It has been a while since I have looked at InnoDB crash recovery. A lot has change in the last few years – we have serious crash recovery performance improvements in MySQL 5.5 and MySQL 5.6, we have solid state drives raising as typical high performance IO subsystem and we also have the ability to set much larger log files and often have a much larger InnoDB Buffer Pool to work with.
First let me revisit the challenge with have with InnoDB configuration. For write-intensive workloads it is extremely important to size innodb_log_file_size for good performance, however the longer log file size you have the longer you might have to wait for InnoDB to complete crash recovery, which impacts your recovery strategy.
How much can innodb_log_file_size impact performance? Massively! Doing intensive writes to a database that well fits in memory, I’d say there’s a 10x difference between having combined size of log files of 32GB vs 64MB.

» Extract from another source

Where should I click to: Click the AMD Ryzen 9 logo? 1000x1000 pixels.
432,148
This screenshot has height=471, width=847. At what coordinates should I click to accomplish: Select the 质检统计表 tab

Before we look at some performance numbers let’s talk about what InnoDB Crash Recovery time depends on:
Combined Innodb Log File Size – innodb_log_file_size*innodb_log_files_in_group is what really matters. It does not really matter which of those two you change. I prefer to keep innodb_log_files_in_group as default and only work with innodb_log_file_size. The larger size you have allocated the longer recovery will take.
innodb_checkpoint_age – Combined size of InnoDB log files defines how many changes not reflected in the tablespace we may have where innodb_checkpoint_age shows how much changes we actually have at the current moment, being an actual driving factor of recovery time. If you have very large log files allocated but for your workload innodb_checkpoint_age stays low chances are recovery will be quick. Be careful however – intensive writes can cause innodb_checkpoint_age to go much higher than the average for your workload causing recovery time from crashes at that time to be much longer.
Innodb Buffer Pool Size – This is another very important factor. During recovery, InnoDB has to redo changes to the unflushed/dirty pages from buffer pool, which is obviously limited by buffer pool size. This also means innodb_max_dirty_pages_pct can be used to impact recovery speed. This is the number of dirty pages being the true driving factor. With small buffer pool, a limited number of dirty pages based on the workload you might not have innodb_checkpoint_age to go high even if you have allowed for large log space.
Data Structure matters a lot for recovery speed. Generally shorter rows being updated will mean longer recovery time for the same log file size. This should make sense as shorter row changes means there is less log space produced for the same amount of page changes. If you do a lot of blob writes InnoDB crash recovery can be short even with relatively large log files.
Access Pattern is another key factor – the more “random” access is the more distinct pages you will have touched during the same innodb_checkpoint_age the longer recovery can take.
Hardware – Better hardware means recovery goes faster, as much is obvious. More specifically you will be looking for storage performance at low concurrency (both reads and writes are important) as well as fast CPU cores – crash recovery at this point is not able to use multiple cores effectively.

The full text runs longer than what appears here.